● Work instructions
Rewrite everything from the first of the lines through the line containing "(778, 229).", inclusive, as a two-column CSV with the headers input and output, putting each text and its answer on one row, each value in a single quoted field with line breaks turned into spaces. Leave the pictures out.

Data supplied Start Marker

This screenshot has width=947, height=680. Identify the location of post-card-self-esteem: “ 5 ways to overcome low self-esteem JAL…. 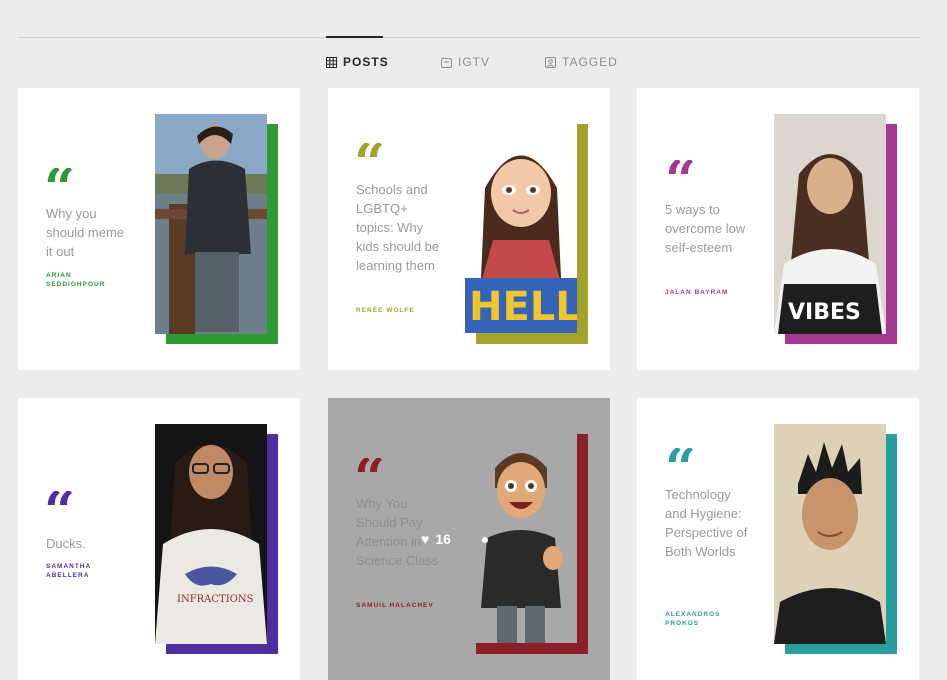
(778, 229).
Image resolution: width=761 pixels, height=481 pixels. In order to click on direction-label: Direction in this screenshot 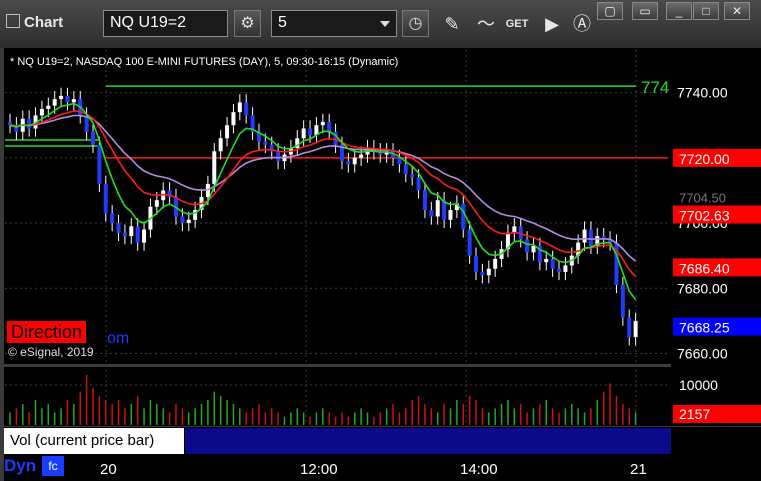, I will do `click(47, 332)`.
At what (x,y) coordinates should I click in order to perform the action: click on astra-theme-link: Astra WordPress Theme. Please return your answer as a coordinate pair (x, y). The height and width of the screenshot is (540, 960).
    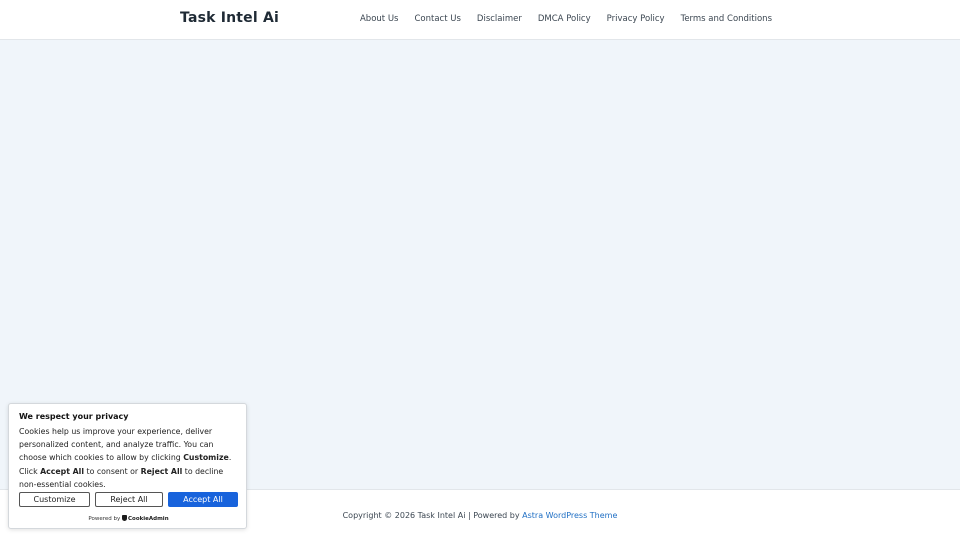
    Looking at the image, I should click on (570, 516).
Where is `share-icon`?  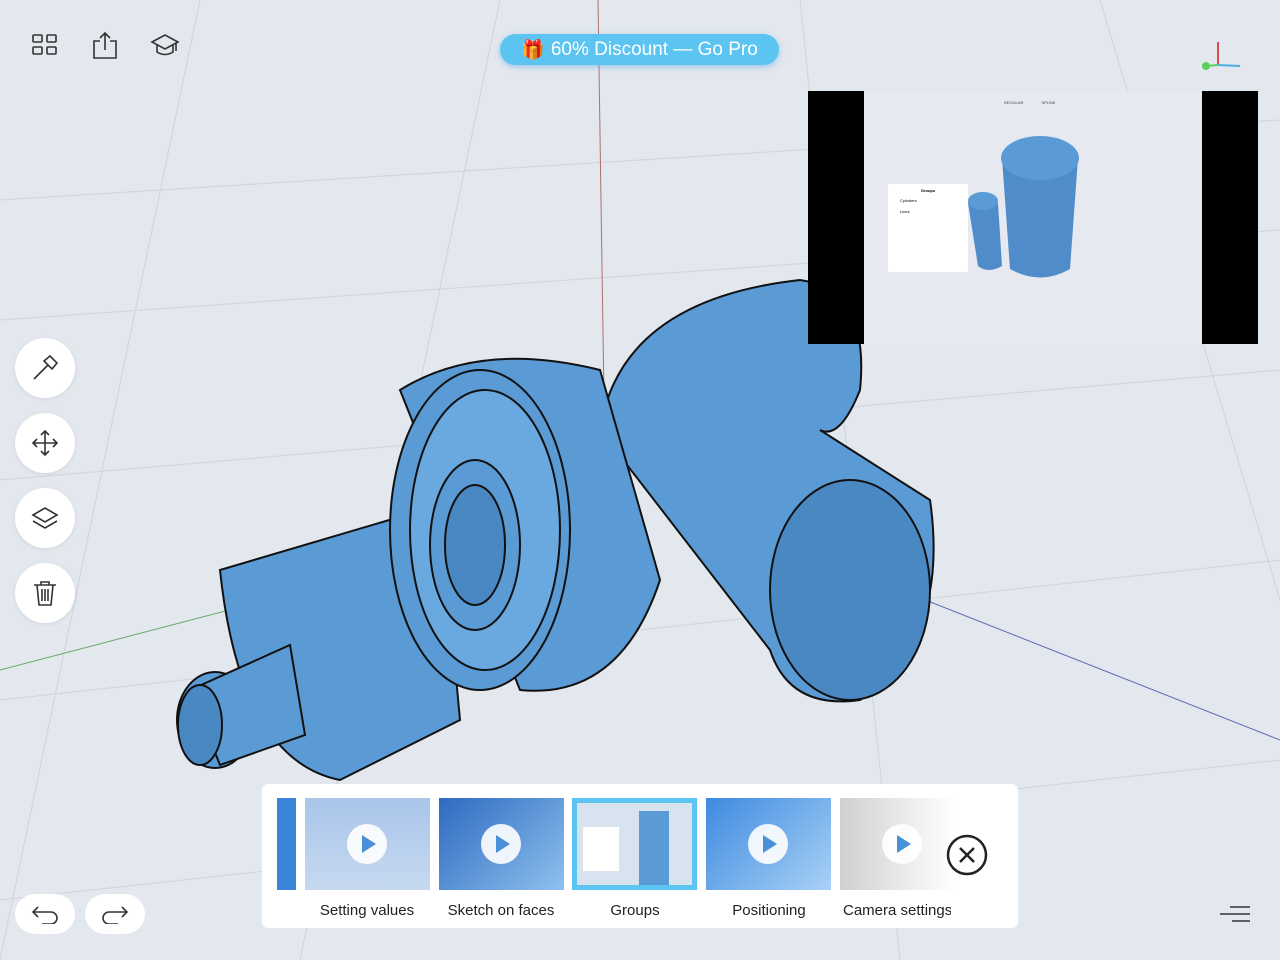 share-icon is located at coordinates (105, 45).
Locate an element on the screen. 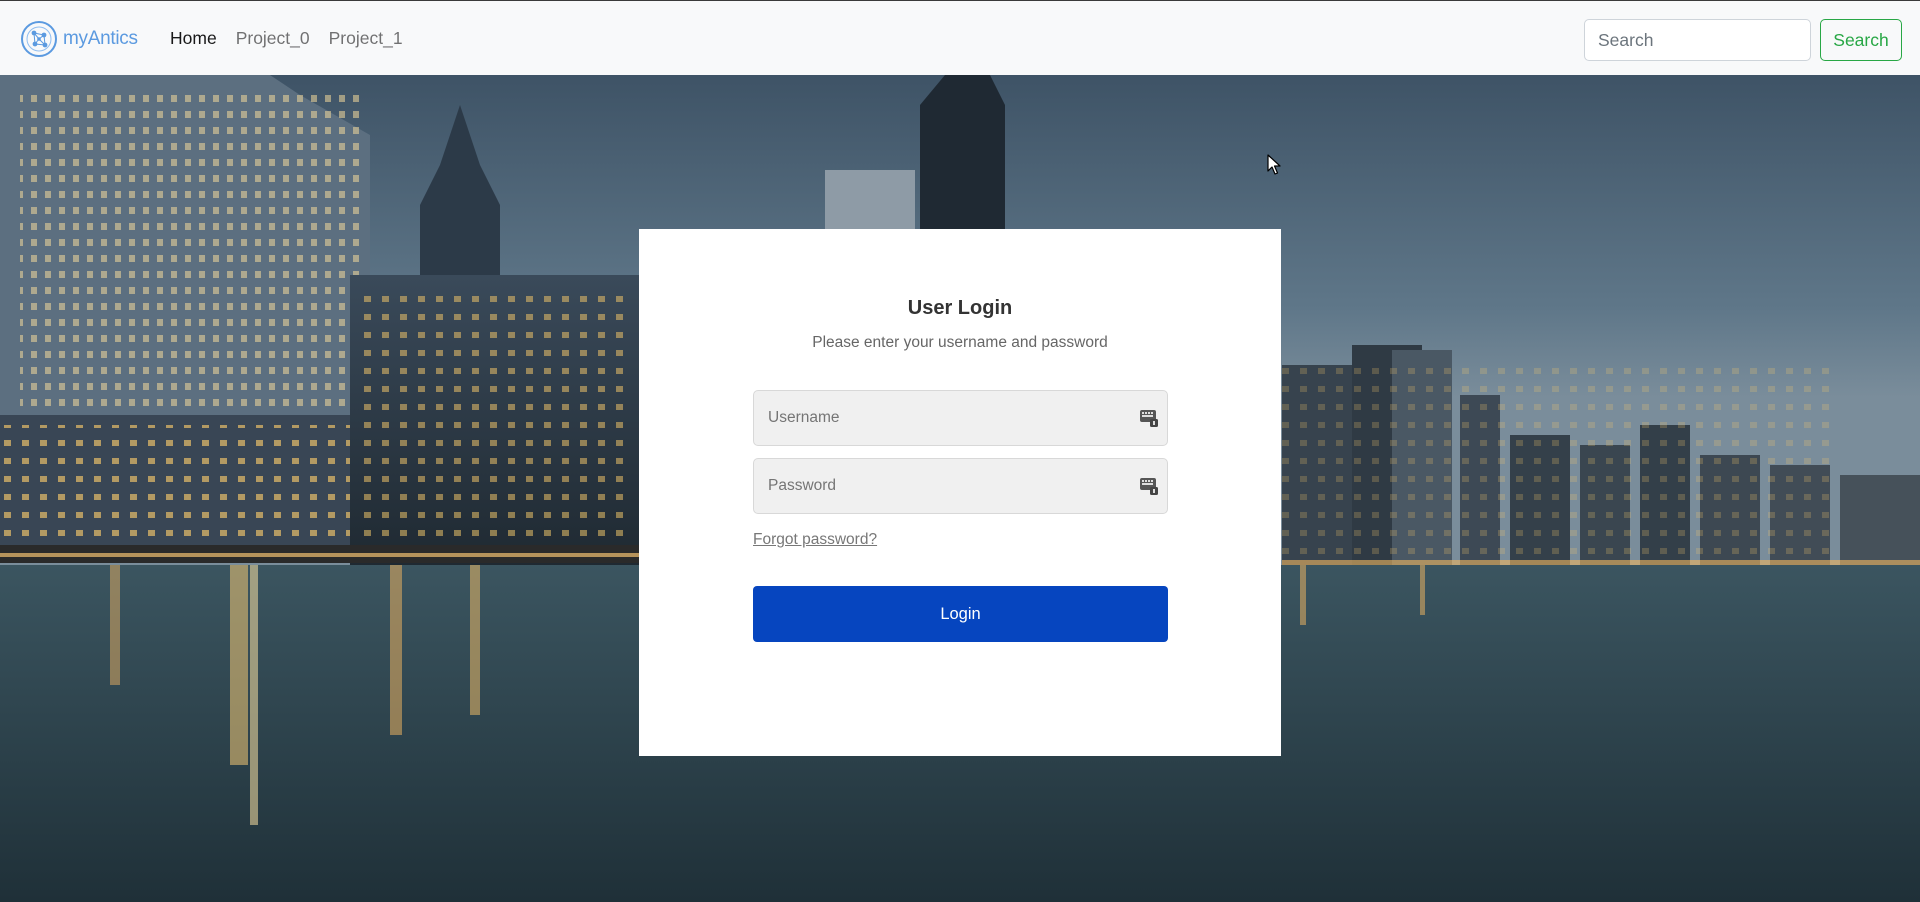 This screenshot has height=902, width=1920. nav-link-home: Home is located at coordinates (194, 38).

Data supplied End Marker

● Answer space
input,output
"This screenshot has width=947, height=680. Identify the location of post-card-self-esteem: “ 5 ways to overcome low self-esteem JAL….","(778, 229)."